# 6 Lüfter an Pc gut?



## Infernal-jason (17. Juni 2010)

*6 Lüfter an Pc gut?*

Hallo ich habe das gehäuse Xigmatek midgard und habe jetzt ingesamt mit dem lüfter von scythe mugen 2 6 lüfter am pc . ist das gut? weil ich habe gemerkt das der lüfter an der mugen etwas langsamer ist. 
ich habe die restlichen 5 lüfter Xigmatek 140 mm mit dem netzteil angeschlossen da sollte es doch normal laufen oder ? ich habe ein 700 w von cougar


----------



## Infin1ty (17. Juni 2010)

*AW: 6 Lüfter an Pc gut?*

Abgesehen davon, dass 5 Gehäuselüfter mehr als übertrieben sind...

Wo liegt das Problem ?


----------



## Kaktus (17. Juni 2010)

*AW: 6 Lüfter an Pc gut?*

Pff.. wieder so ein verrückter. Ich habe 3 Gehäuselüfter die gemütlich vor sich hin drehen und sehe selbst bei sommerlichen Temperaturen nicht das hier auch nur eine Komponente annähernd zu warm wird.


----------



## Infernal-jason (17. Juni 2010)

*AW: 6 Lüfter an Pc gut?*

meine frage ist dann ich des villeicht gut für den pc wenn ich so viele lüfter anschliese ? wird die leistung villeicht beeinträchtigt?


----------



## HappyMutant (17. Juni 2010)

*AW: 6 Lüfter an Pc gut?*

Zu viele Lüfter schaden natürlich nicht. Ob es sinnvoll ist sei mal dahingestellt, aber Probleme in dem Sinne macht das nicht, solange sie vorne Luft ansaugen und hinten Luft raus blasen. 
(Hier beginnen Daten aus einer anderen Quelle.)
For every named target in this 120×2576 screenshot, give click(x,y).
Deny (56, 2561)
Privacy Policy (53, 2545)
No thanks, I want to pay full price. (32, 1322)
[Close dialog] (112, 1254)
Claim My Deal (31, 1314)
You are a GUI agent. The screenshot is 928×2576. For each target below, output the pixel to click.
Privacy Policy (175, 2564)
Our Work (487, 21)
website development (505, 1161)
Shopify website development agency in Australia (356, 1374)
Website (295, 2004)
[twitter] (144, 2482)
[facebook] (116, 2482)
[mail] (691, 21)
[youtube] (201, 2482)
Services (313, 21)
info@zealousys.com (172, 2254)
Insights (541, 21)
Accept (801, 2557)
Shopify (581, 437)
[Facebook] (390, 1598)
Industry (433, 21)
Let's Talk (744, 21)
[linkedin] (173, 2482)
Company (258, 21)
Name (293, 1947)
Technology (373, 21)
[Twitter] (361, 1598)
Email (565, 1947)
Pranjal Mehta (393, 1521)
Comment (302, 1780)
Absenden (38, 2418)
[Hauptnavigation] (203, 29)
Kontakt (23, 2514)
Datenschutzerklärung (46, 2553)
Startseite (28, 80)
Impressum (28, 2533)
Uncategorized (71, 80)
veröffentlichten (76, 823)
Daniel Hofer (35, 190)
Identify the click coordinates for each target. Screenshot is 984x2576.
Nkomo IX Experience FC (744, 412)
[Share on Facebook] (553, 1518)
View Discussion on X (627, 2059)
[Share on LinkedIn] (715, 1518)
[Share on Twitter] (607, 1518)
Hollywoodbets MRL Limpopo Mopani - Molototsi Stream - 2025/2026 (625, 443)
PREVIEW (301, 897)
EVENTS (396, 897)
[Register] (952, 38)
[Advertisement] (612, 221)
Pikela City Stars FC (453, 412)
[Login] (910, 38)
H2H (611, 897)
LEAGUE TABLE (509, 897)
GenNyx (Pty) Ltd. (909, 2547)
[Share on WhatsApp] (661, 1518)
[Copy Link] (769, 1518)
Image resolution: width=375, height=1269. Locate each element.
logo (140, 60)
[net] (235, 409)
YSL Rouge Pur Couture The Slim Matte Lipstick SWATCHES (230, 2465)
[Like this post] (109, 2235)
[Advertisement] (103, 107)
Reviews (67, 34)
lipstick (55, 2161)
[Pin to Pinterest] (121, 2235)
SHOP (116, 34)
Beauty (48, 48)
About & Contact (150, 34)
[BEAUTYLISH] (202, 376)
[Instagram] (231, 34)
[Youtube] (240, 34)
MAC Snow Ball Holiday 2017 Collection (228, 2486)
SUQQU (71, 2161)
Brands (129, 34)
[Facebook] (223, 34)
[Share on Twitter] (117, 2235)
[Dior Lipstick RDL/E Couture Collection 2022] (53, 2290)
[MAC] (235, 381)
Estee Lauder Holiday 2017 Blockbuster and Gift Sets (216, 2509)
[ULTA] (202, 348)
Inwiefern läuft der CPU-Lüfter langsamer? Im Vergleich zu welchem Zustand?


----------



## -Masterchief- (17. Juni 2010)

*AW: 6 Lüfter an Pc gut?*

Leute, Leute ^^
Ich habe ein Antec 1200 wo sowieso schon 6 drin sind und ja ich habe auch 6 Lüfter 3 vorne die ansaugen 1 an der Decke der absaugt und 2 hinten die absaugen .....
Natülich nicht die Standart Lüfter und ich finde es nicht übertrieben .
Ok varriert ja eig eh nach Case aber naja hab damit alles gesagt 
mfg


----------



## Infernal-jason (17. Juni 2010)

*AW: 6 Lüfter an Pc gut?*

also wenn ich den lüftereinstellung etwas geringer einstelle dreht sich der an der mugen 2 schneller. doch der an der mugen 2 ist der einzige der an der an mainboard angeschlossen ist


----------



## Kaktus (17. Juni 2010)

*AW: 6 Lüfter an Pc gut?*

Der CPU Lüfter hängt sicherlich ganz normal am CPU_Fan Anschluss und wird hier vom Board automatisch geregelt. Denke ich mir zumindest

In wie fern soll es der Leistung schaden? Langsamer oder schneller, besser oder schlechter läuft dein Rechner dadurch nicht. Nur ist die Anzahl der Lüfter stark übertrieben. Sofern du die Lüfter nicht gedrosselt hast oder generell sehr langsam laufende Lüfter hast, wirst du sicherlich einen schönen Brüllwürfel bei dir stehen haben.


----------



## HappyMutant (17. Juni 2010)

*AW: 6 Lüfter an Pc gut?*

Der CPU-Lüfter wird sicherlich durchs Board geregelt, deswegen dreht der langsamer oder schneller, je nach dem wie du die anderen Lüfter aufdrehst. Wenn die Gehäuselüfter auf voller Leistung röhren, kühlt das halt auch die CPU mit bzw. senkt das die Umgebungstemperatur auch etwas. Muss der CPU-Lüfter also nicht so schnell drehen. Der Effekt ist natürlich witzlos, weil die Gehäuselüfter zusammen eh lauter sind als der CPU-Lüfter.


----------



## -Masterchief- (17. Juni 2010)

*AW: 6 Lüfter an Pc gut?*

Ich finde der Thread hat keinen grossen Sinn und sollt deswegen lieber ....... 
Im Ernst warum sollten 6 Lüfter nicht gut sein oä  einzig der Airflow muss stimmen und man sollte es mit den Lüftern nicht zuu übertreiben sprich 10 Lüfter oder so 
mfg


----------



## HappyMutant (17. Juni 2010)

*AW: 6 Lüfter an Pc gut?*

Wann wird denn hier mal ein Thread geschlossen. 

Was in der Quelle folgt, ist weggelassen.